What you are asked to do:
Produce a word-for-word copy of the data that follows, excluding images.

(Collected data entries)
::::::

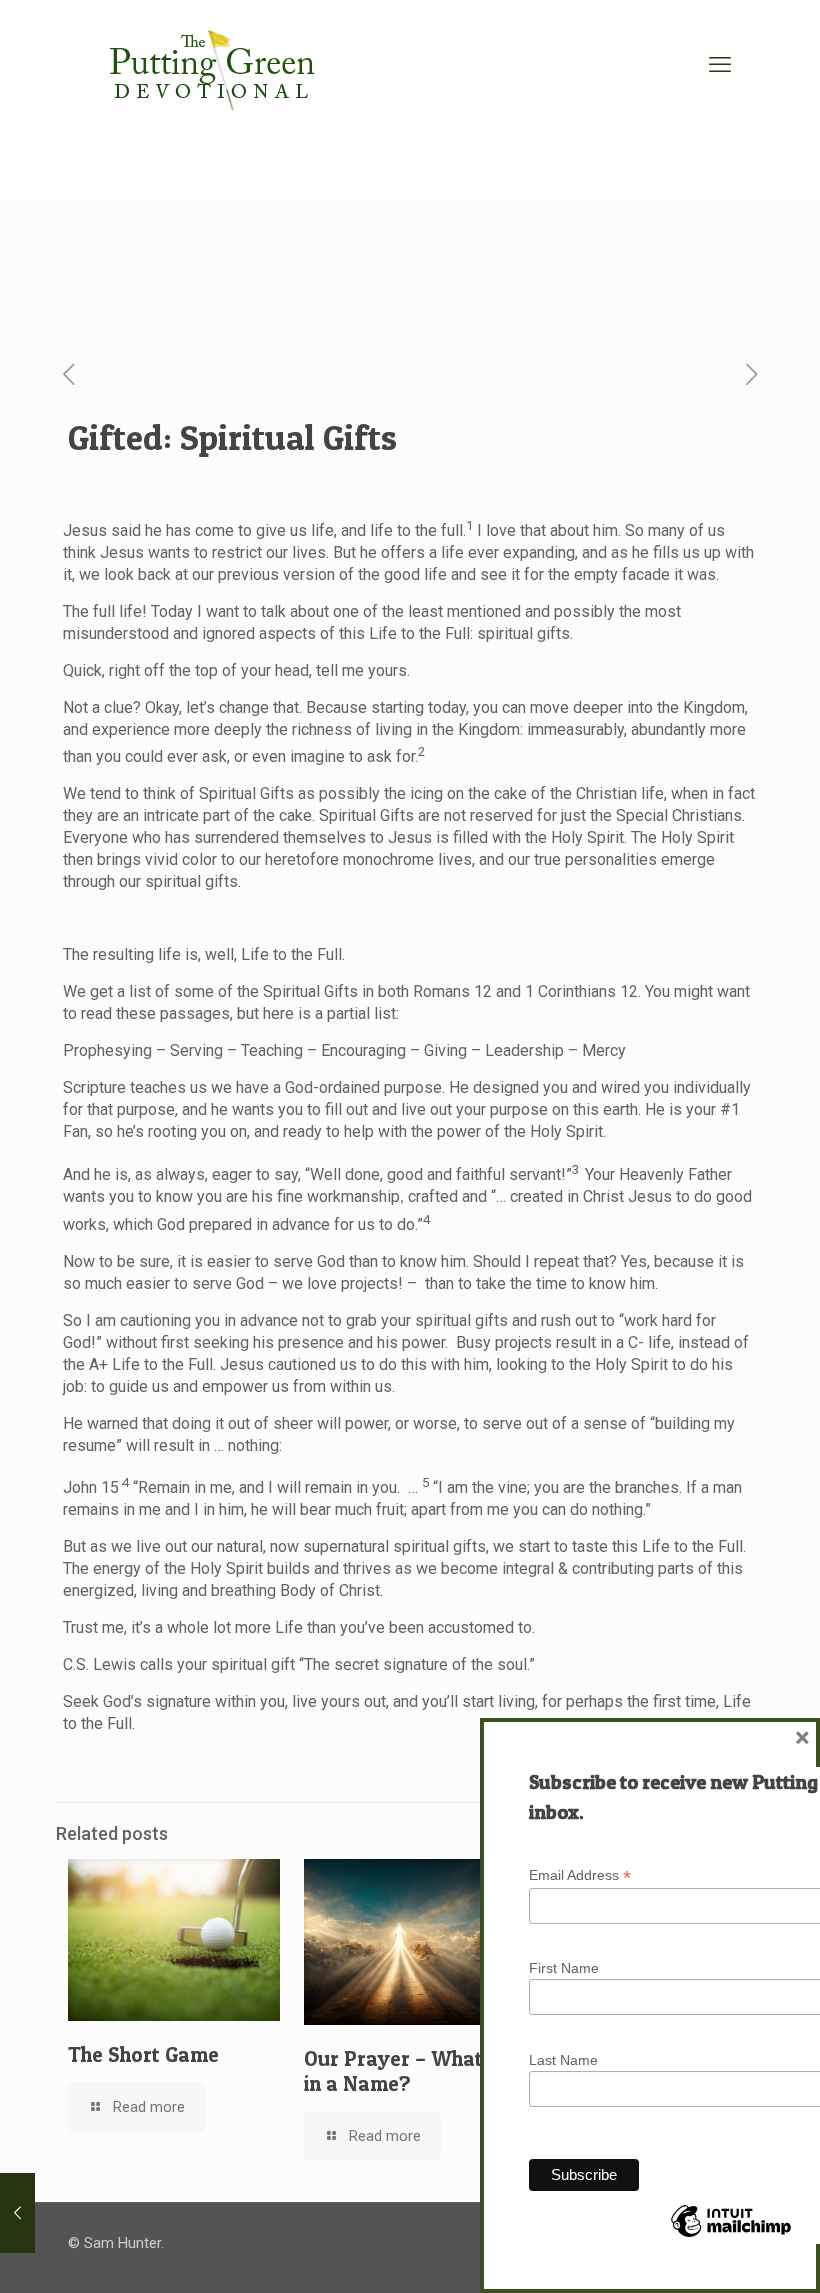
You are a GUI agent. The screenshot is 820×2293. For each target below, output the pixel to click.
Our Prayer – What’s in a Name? (401, 2071)
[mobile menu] (720, 65)
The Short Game (143, 2054)
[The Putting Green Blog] (215, 65)
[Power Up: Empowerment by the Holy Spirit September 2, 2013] (17, 2213)
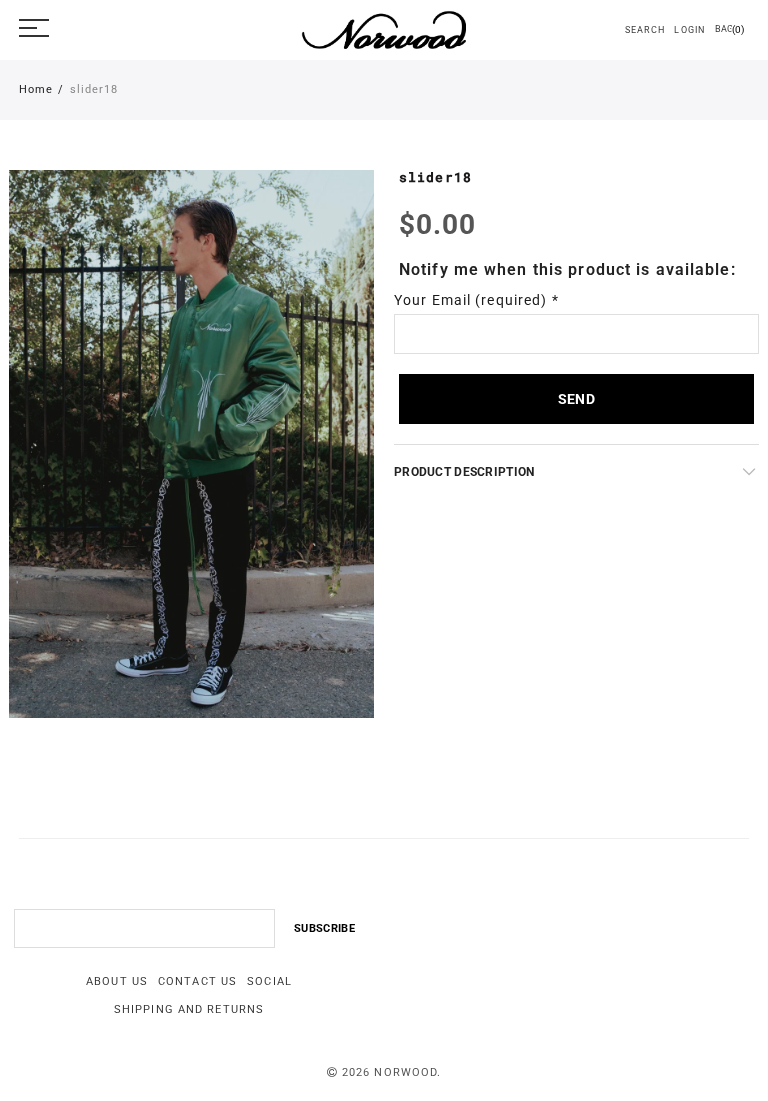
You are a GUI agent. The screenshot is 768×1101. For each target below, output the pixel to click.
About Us (117, 981)
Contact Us (197, 981)
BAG (729, 29)
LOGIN (689, 30)
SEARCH (644, 30)
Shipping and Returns (189, 1009)
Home (36, 89)
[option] (191, 444)
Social (269, 981)
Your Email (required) (476, 300)
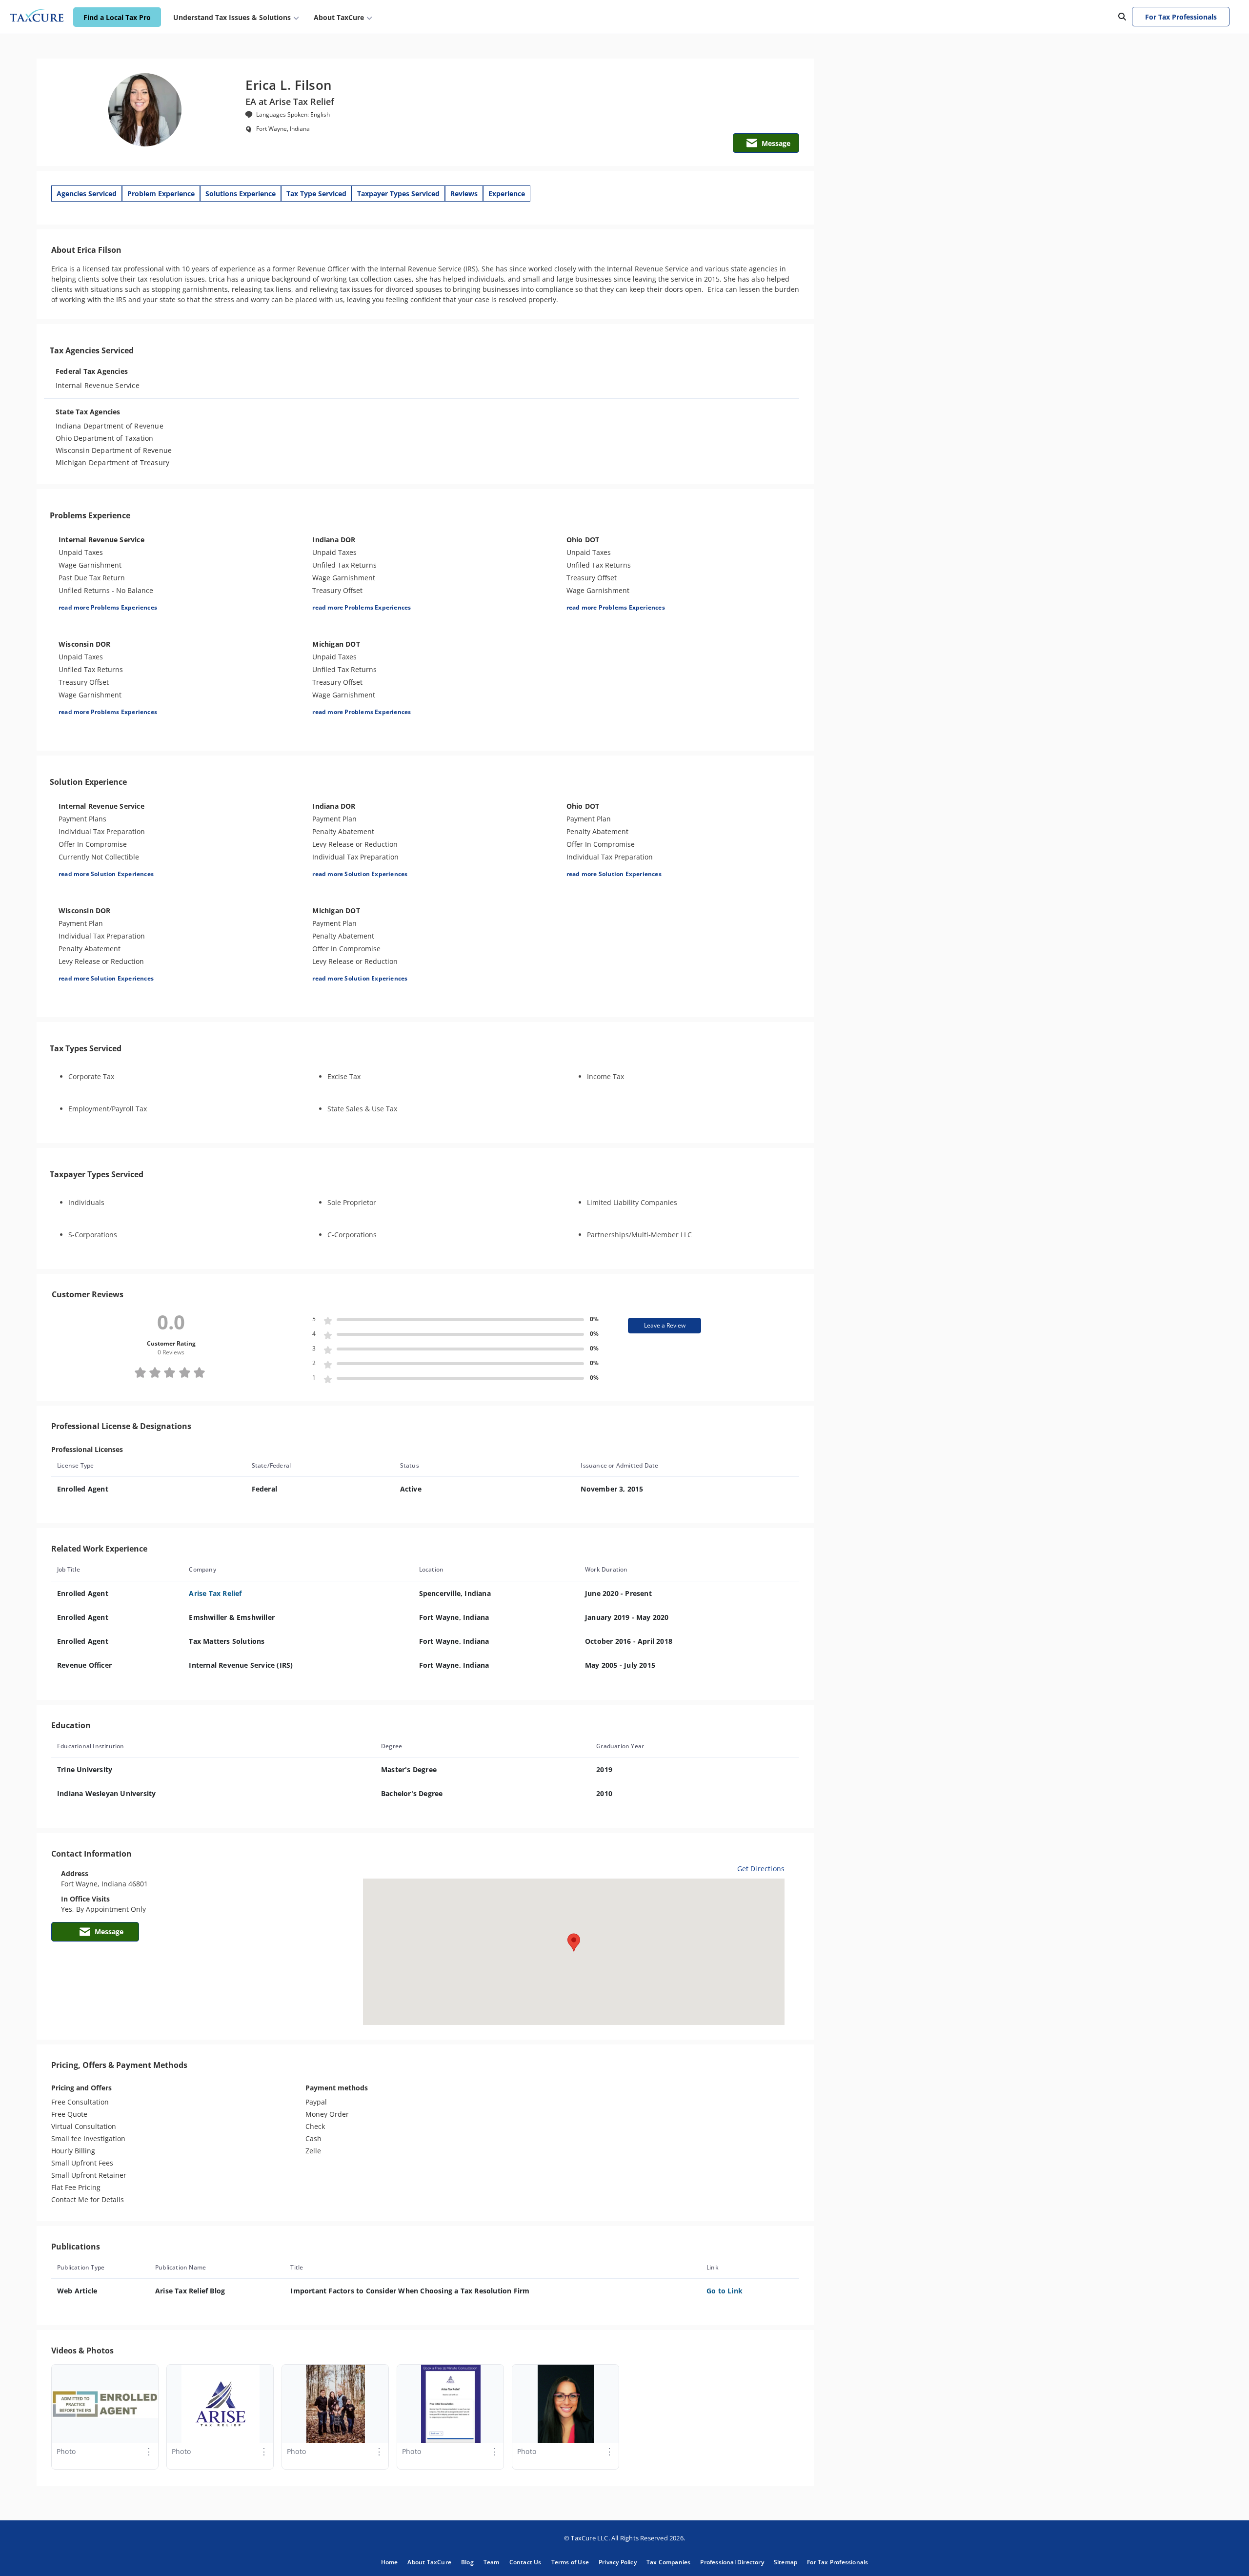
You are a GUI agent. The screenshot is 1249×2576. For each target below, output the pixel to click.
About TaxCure (429, 2562)
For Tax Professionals (1181, 16)
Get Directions (761, 1868)
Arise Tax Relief (215, 1593)
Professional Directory (732, 2562)
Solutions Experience (240, 193)
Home (389, 2562)
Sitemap (785, 2562)
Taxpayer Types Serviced (398, 193)
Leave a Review (664, 1325)
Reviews (464, 193)
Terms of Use (570, 2562)
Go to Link (724, 2290)
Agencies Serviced (87, 193)
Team (491, 2562)
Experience (506, 193)
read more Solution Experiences (106, 874)
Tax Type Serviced (316, 193)
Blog (467, 2562)
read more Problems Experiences (108, 607)
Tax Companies (668, 2562)
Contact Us (525, 2562)
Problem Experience (161, 193)
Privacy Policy (618, 2562)
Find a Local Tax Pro (117, 17)
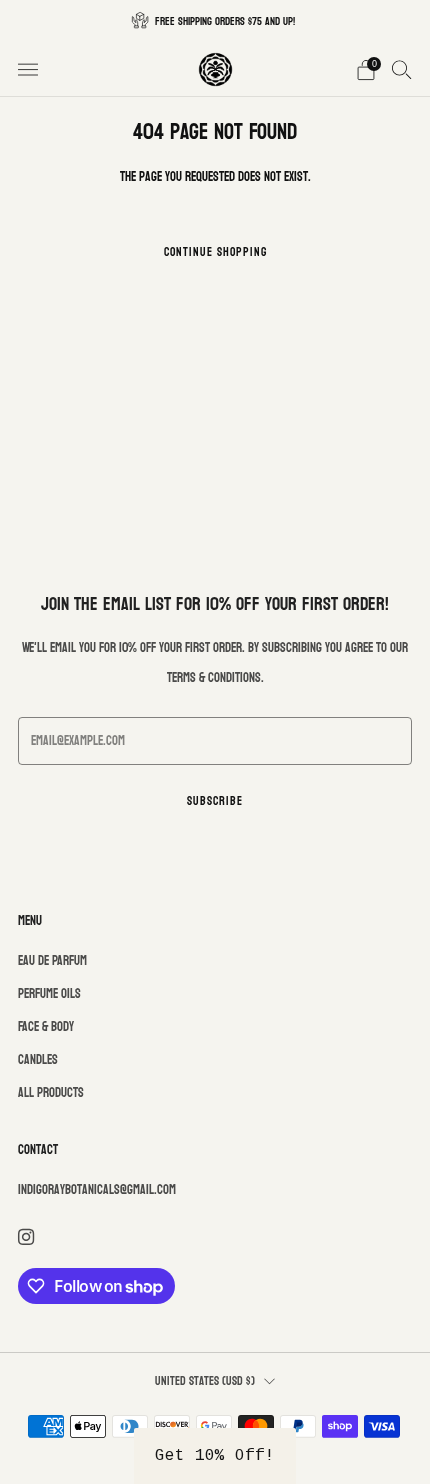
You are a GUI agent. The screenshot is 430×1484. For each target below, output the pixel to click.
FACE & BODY (46, 1027)
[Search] (402, 69)
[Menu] (28, 70)
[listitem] (215, 21)
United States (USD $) (205, 1381)
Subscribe (215, 801)
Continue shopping (215, 252)
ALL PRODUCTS (51, 1093)
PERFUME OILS (49, 994)
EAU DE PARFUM (52, 961)
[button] (215, 1456)
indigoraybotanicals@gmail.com (97, 1190)
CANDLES (38, 1060)
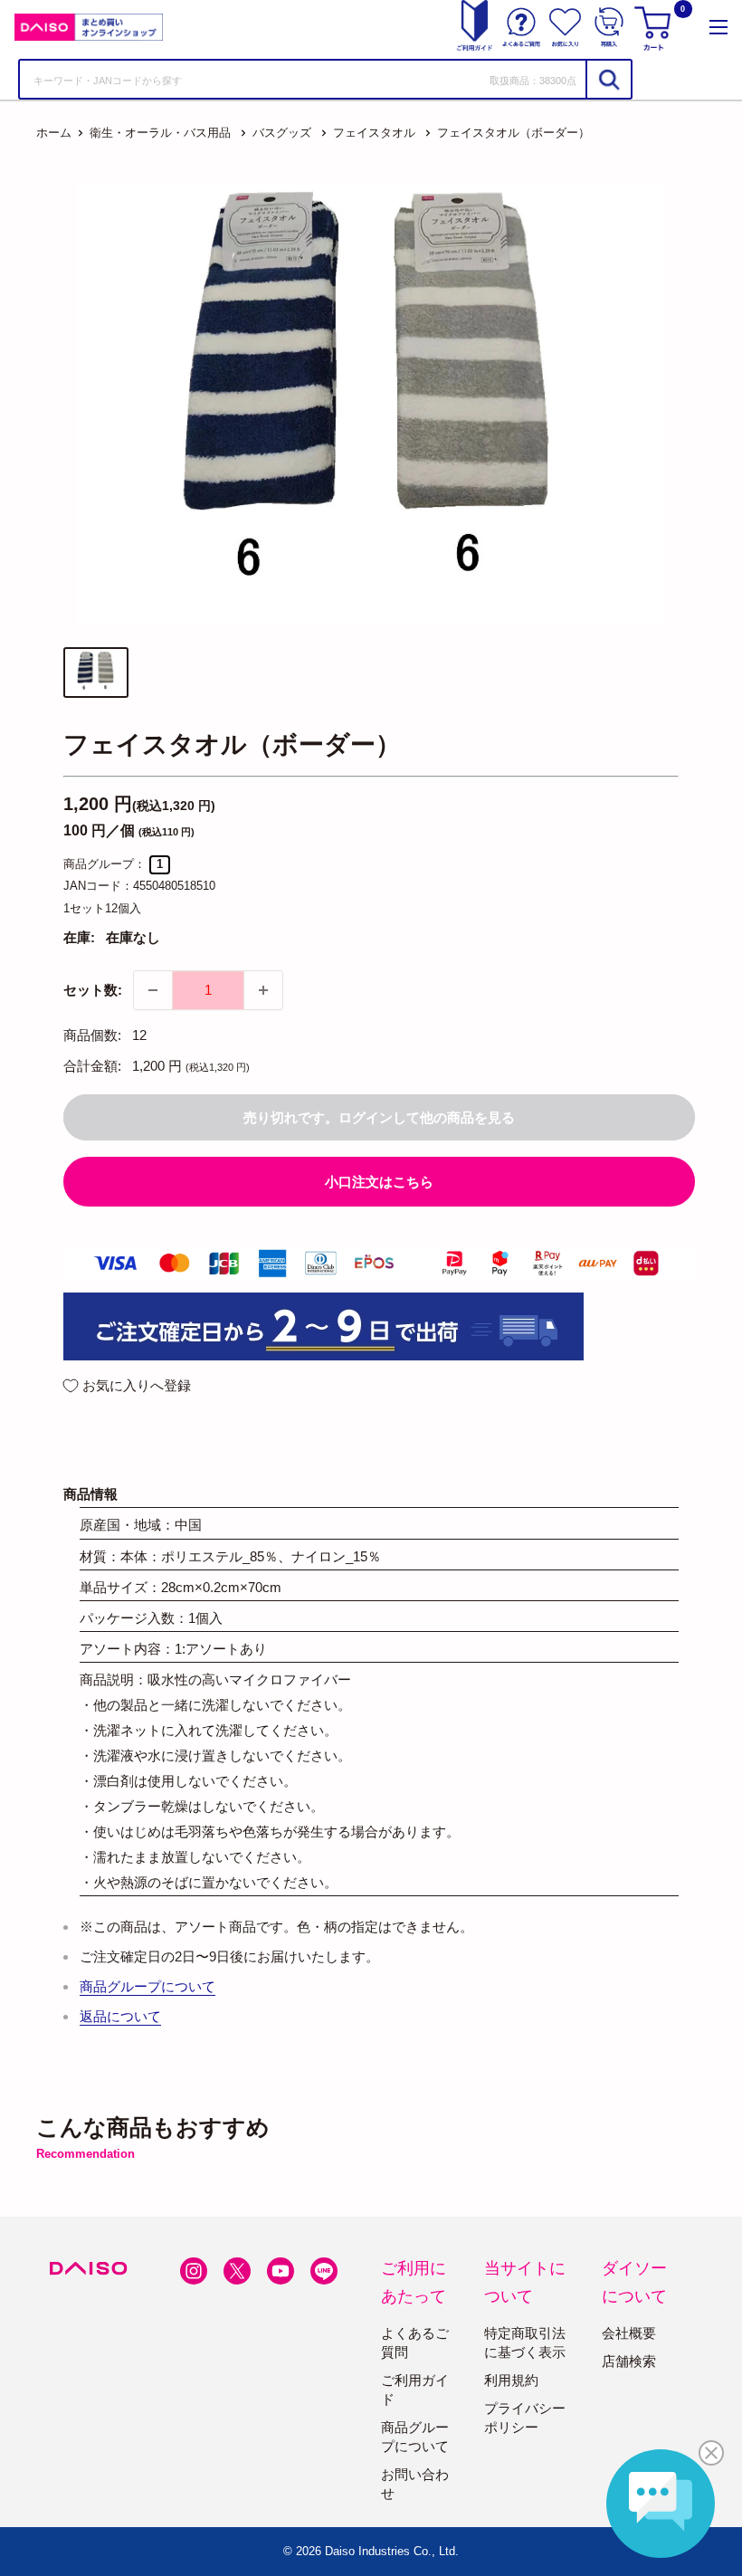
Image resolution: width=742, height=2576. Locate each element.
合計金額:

::::::

Response for this exercise:
You are a GUI agent. The screenshot is 820×2293. For each target below, output the pixel to click.
Our Prayer – What’s in a Name? (401, 2071)
[mobile menu] (720, 65)
The Short Game (143, 2054)
[The Putting Green Blog] (215, 65)
[Power Up: Empowerment by the Holy Spirit September 2, 2013] (17, 2213)
You are a GUI agent. The screenshot is 768×1101. For each target below, output the pixel to click.
About Us (117, 981)
Contact Us (197, 981)
BAG (729, 29)
LOGIN (689, 30)
SEARCH (644, 30)
Shipping and Returns (189, 1009)
Home (36, 89)
[option] (191, 444)
Social (269, 981)
Your Email (required) (476, 300)
You are a GUI agent. The screenshot is 1249×2576. For each target below, output the pixel to click.
About TaxCure (429, 2562)
For Tax Professionals (1181, 16)
Get Directions (761, 1868)
Arise Tax Relief (215, 1593)
Professional Directory (732, 2562)
Solutions Experience (240, 193)
Home (389, 2562)
Sitemap (785, 2562)
Taxpayer Types Serviced (398, 193)
Leave a Review (664, 1325)
Reviews (464, 193)
Terms of Use (570, 2562)
Go to Link (724, 2290)
Agencies Serviced (87, 193)
Team (491, 2562)
Experience (506, 193)
read more Solution Experiences (106, 874)
Tax Type Serviced (316, 193)
Blog (467, 2562)
read more Problems Experiences (108, 607)
Tax Companies (668, 2562)
Contact Us (525, 2562)
Problem Experience (161, 193)
Privacy Policy (618, 2562)
Find a Local Tax Pro (117, 17)
You are a GUI agent. The screenshot is 430×1484. For each target below, output the pixel to click.
FACE & BODY (46, 1027)
[Search] (402, 69)
[Menu] (28, 70)
[listitem] (215, 21)
United States (USD $) (205, 1381)
Subscribe (215, 801)
Continue shopping (215, 252)
ALL PRODUCTS (51, 1093)
PERFUME OILS (49, 994)
EAU DE PARFUM (52, 961)
[button] (215, 1456)
indigoraybotanicals@gmail.com (97, 1190)
CANDLES (38, 1060)
Image resolution: width=742, height=2576. Locate each element.
合計金額:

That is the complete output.